-- begin TASK INPUT --

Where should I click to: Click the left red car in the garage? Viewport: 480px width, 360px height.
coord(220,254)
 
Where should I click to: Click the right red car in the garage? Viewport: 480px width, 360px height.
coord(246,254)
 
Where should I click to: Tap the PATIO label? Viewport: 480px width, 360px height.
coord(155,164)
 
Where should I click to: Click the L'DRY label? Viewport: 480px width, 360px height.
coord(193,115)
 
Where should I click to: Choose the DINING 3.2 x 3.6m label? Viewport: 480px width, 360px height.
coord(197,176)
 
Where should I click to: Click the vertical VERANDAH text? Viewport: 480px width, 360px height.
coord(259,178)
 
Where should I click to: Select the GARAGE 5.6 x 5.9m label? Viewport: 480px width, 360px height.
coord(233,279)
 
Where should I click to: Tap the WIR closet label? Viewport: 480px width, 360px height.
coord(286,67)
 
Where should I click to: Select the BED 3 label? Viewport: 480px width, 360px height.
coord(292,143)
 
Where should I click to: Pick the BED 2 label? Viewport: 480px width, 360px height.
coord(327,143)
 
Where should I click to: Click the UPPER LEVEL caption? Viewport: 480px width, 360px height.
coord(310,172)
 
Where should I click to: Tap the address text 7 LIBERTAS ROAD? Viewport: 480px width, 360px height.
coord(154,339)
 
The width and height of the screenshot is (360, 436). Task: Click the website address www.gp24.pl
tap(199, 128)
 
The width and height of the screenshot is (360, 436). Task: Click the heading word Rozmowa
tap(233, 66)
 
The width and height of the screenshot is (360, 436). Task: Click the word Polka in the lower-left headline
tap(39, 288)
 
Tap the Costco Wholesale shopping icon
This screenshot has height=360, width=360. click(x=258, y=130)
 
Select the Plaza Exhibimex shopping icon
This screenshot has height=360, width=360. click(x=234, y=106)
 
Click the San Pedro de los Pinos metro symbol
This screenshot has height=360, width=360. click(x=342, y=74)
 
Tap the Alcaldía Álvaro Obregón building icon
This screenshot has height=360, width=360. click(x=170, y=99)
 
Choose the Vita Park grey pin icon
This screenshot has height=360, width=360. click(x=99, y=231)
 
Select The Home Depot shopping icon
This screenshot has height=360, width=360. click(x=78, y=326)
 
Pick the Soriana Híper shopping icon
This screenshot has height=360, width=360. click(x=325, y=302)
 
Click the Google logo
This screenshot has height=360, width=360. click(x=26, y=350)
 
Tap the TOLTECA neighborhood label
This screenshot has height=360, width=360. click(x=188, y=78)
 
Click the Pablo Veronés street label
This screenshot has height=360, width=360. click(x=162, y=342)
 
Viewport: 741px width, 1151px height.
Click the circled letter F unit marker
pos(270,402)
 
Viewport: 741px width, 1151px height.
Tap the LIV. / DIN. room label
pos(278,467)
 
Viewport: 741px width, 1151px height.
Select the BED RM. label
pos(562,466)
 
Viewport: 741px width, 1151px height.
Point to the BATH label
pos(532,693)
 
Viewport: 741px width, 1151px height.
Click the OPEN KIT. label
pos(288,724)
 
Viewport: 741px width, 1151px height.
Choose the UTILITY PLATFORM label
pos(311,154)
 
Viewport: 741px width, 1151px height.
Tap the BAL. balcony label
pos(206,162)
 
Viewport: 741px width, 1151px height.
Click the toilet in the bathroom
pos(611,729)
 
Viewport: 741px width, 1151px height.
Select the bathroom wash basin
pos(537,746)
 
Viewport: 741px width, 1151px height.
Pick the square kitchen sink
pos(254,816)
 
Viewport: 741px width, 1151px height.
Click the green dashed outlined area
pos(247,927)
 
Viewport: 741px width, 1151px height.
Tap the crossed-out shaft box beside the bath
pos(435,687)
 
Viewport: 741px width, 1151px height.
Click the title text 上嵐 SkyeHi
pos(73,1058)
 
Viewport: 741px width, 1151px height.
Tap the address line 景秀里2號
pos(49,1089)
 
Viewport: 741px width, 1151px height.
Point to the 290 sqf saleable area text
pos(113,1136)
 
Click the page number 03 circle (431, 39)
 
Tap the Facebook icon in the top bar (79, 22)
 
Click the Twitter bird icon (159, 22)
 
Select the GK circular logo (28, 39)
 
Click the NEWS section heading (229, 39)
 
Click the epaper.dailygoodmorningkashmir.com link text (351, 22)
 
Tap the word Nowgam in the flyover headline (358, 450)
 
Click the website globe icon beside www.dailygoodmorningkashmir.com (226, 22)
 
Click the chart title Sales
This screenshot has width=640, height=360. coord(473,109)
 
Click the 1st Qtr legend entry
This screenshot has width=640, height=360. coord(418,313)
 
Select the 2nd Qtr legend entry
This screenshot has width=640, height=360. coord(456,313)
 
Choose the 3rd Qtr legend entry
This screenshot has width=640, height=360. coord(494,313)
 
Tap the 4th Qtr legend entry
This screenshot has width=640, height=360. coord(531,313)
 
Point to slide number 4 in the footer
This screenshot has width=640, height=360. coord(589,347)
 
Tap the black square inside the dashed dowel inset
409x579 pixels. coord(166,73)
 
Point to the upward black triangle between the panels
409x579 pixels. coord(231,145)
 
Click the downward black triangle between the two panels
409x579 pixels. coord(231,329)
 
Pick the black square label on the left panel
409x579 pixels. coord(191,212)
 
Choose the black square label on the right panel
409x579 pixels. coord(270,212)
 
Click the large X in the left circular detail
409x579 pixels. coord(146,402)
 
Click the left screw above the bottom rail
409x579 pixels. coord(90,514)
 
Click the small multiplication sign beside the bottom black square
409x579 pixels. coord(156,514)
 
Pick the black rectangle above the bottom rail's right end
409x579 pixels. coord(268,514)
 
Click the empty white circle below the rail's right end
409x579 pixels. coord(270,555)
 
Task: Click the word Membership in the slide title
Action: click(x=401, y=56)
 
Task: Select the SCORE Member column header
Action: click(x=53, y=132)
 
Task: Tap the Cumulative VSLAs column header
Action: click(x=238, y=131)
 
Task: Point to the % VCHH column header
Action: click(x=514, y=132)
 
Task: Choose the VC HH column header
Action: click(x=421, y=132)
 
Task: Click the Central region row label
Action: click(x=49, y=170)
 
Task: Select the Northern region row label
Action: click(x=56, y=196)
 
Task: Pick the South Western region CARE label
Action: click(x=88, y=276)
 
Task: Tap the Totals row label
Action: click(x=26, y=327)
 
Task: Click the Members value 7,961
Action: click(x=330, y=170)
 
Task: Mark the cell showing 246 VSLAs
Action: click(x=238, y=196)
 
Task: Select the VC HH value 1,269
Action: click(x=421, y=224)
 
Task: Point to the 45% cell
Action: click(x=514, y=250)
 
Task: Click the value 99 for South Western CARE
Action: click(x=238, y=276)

-- end TASK INPUT --

■ **WHAT YOU HAVE TO DO**
Rewrite the whole listing above, substituting "Display area" for every occurrence of "Viewport" and leaving everything else unchanged.

■ **EXERCISE RESULT**
Where should I click to: Click the left red car in the garage? Display area: 480px width, 360px height.
coord(220,254)
 
Where should I click to: Click the right red car in the garage? Display area: 480px width, 360px height.
coord(246,254)
 
Where should I click to: Tap the PATIO label? Display area: 480px width, 360px height.
coord(155,164)
 
Where should I click to: Click the L'DRY label? Display area: 480px width, 360px height.
coord(193,115)
 
Where should I click to: Choose the DINING 3.2 x 3.6m label? Display area: 480px width, 360px height.
coord(197,176)
 
Where should I click to: Click the vertical VERANDAH text? Display area: 480px width, 360px height.
coord(259,178)
 
Where should I click to: Select the GARAGE 5.6 x 5.9m label? Display area: 480px width, 360px height.
coord(233,279)
 
Where should I click to: Tap the WIR closet label? Display area: 480px width, 360px height.
coord(286,67)
 
Where should I click to: Select the BED 3 label? Display area: 480px width, 360px height.
coord(292,143)
 
Where should I click to: Pick the BED 2 label? Display area: 480px width, 360px height.
coord(327,143)
 
Where should I click to: Click the UPPER LEVEL caption? Display area: 480px width, 360px height.
coord(310,172)
 
Where should I click to: Tap the address text 7 LIBERTAS ROAD? Display area: 480px width, 360px height.
coord(154,339)
 
The width and height of the screenshot is (360, 436). Task: Click the website address www.gp24.pl
tap(199, 128)
 
The width and height of the screenshot is (360, 436). Task: Click the heading word Rozmowa
tap(233, 66)
 
The width and height of the screenshot is (360, 436). Task: Click the word Polka in the lower-left headline
tap(39, 288)
 
Tap the Costco Wholesale shopping icon
This screenshot has height=360, width=360. click(x=258, y=130)
 
Select the Plaza Exhibimex shopping icon
This screenshot has height=360, width=360. click(x=234, y=106)
 
Click the San Pedro de los Pinos metro symbol
This screenshot has height=360, width=360. click(x=342, y=74)
 
Tap the Alcaldía Álvaro Obregón building icon
This screenshot has height=360, width=360. click(x=170, y=99)
 
Choose the Vita Park grey pin icon
This screenshot has height=360, width=360. click(x=99, y=231)
 
Select The Home Depot shopping icon
This screenshot has height=360, width=360. click(x=78, y=326)
 
Pick the Soriana Híper shopping icon
This screenshot has height=360, width=360. click(x=325, y=302)
 
Click the Google logo
This screenshot has height=360, width=360. click(x=26, y=350)
 
Tap the TOLTECA neighborhood label
This screenshot has height=360, width=360. click(x=188, y=78)
 
Click the Pablo Veronés street label
This screenshot has height=360, width=360. click(x=162, y=342)
 
Display area: 741px width, 1151px height.
Click the circled letter F unit marker
pos(270,402)
 
Display area: 741px width, 1151px height.
Tap the LIV. / DIN. room label
pos(278,467)
 
Display area: 741px width, 1151px height.
Select the BED RM. label
pos(562,466)
 
Display area: 741px width, 1151px height.
Point to the BATH label
pos(532,693)
 
Display area: 741px width, 1151px height.
Click the OPEN KIT. label
pos(288,724)
 
Display area: 741px width, 1151px height.
Choose the UTILITY PLATFORM label
pos(311,154)
 
Display area: 741px width, 1151px height.
Tap the BAL. balcony label
pos(206,162)
 
Display area: 741px width, 1151px height.
Click the toilet in the bathroom
pos(611,729)
 
Display area: 741px width, 1151px height.
Select the bathroom wash basin
pos(537,746)
 
Display area: 741px width, 1151px height.
Pick the square kitchen sink
pos(254,816)
 
Display area: 741px width, 1151px height.
Click the green dashed outlined area
pos(247,927)
 
Display area: 741px width, 1151px height.
Tap the crossed-out shaft box beside the bath
pos(435,687)
 
Display area: 741px width, 1151px height.
Click the title text 上嵐 SkyeHi
pos(73,1058)
 
Display area: 741px width, 1151px height.
Tap the address line 景秀里2號
pos(49,1089)
 
Display area: 741px width, 1151px height.
Point to the 290 sqf saleable area text
pos(113,1136)
 
Click the page number 03 circle (431, 39)
 
Tap the Facebook icon in the top bar (79, 22)
 
Click the Twitter bird icon (159, 22)
 
Select the GK circular logo (28, 39)
 
Click the NEWS section heading (229, 39)
 
Click the epaper.dailygoodmorningkashmir.com link text (351, 22)
 
Tap the word Nowgam in the flyover headline (358, 450)
 
Click the website globe icon beside www.dailygoodmorningkashmir.com (226, 22)
 
Click the chart title Sales
This screenshot has width=640, height=360. coord(473,109)
 
Click the 1st Qtr legend entry
This screenshot has width=640, height=360. coord(418,313)
 
Select the 2nd Qtr legend entry
This screenshot has width=640, height=360. coord(456,313)
 
Choose the 3rd Qtr legend entry
This screenshot has width=640, height=360. coord(494,313)
 
Tap the 4th Qtr legend entry
This screenshot has width=640, height=360. coord(531,313)
 
Point to slide number 4 in the footer
This screenshot has width=640, height=360. coord(589,347)
 
Tap the black square inside the dashed dowel inset
409x579 pixels. coord(166,73)
 
Point to the upward black triangle between the panels
409x579 pixels. coord(231,145)
 
Click the downward black triangle between the two panels
409x579 pixels. coord(231,329)
 
Pick the black square label on the left panel
409x579 pixels. coord(191,212)
 
Choose the black square label on the right panel
409x579 pixels. coord(270,212)
 
Click the large X in the left circular detail
409x579 pixels. coord(146,402)
 
Click the left screw above the bottom rail
409x579 pixels. coord(90,514)
 
Click the small multiplication sign beside the bottom black square
409x579 pixels. coord(156,514)
 
Pick the black rectangle above the bottom rail's right end
409x579 pixels. coord(268,514)
 
Click the empty white circle below the rail's right end
409x579 pixels. coord(270,555)
 
Task: Click the word Membership in the slide title
Action: click(x=401, y=56)
 
Task: Select the SCORE Member column header
Action: click(x=53, y=132)
 
Task: Tap the Cumulative VSLAs column header
Action: click(x=238, y=131)
 
Task: Point to the % VCHH column header
Action: click(x=514, y=132)
 
Task: Choose the VC HH column header
Action: click(x=421, y=132)
 
Task: Click the Central region row label
Action: click(x=49, y=170)
 
Task: Select the Northern region row label
Action: click(x=56, y=196)
 
Task: Pick the South Western region CARE label
Action: click(x=88, y=276)
 
Task: Tap the Totals row label
Action: click(x=26, y=327)
 
Task: Click the Members value 7,961
Action: click(x=330, y=170)
 
Task: Mark the cell showing 246 VSLAs
Action: click(x=238, y=196)
 
Task: Select the VC HH value 1,269
Action: click(x=421, y=224)
 
Task: Point to the 45% cell
Action: click(x=514, y=250)
 
Task: Click the value 99 for South Western CARE
Action: click(x=238, y=276)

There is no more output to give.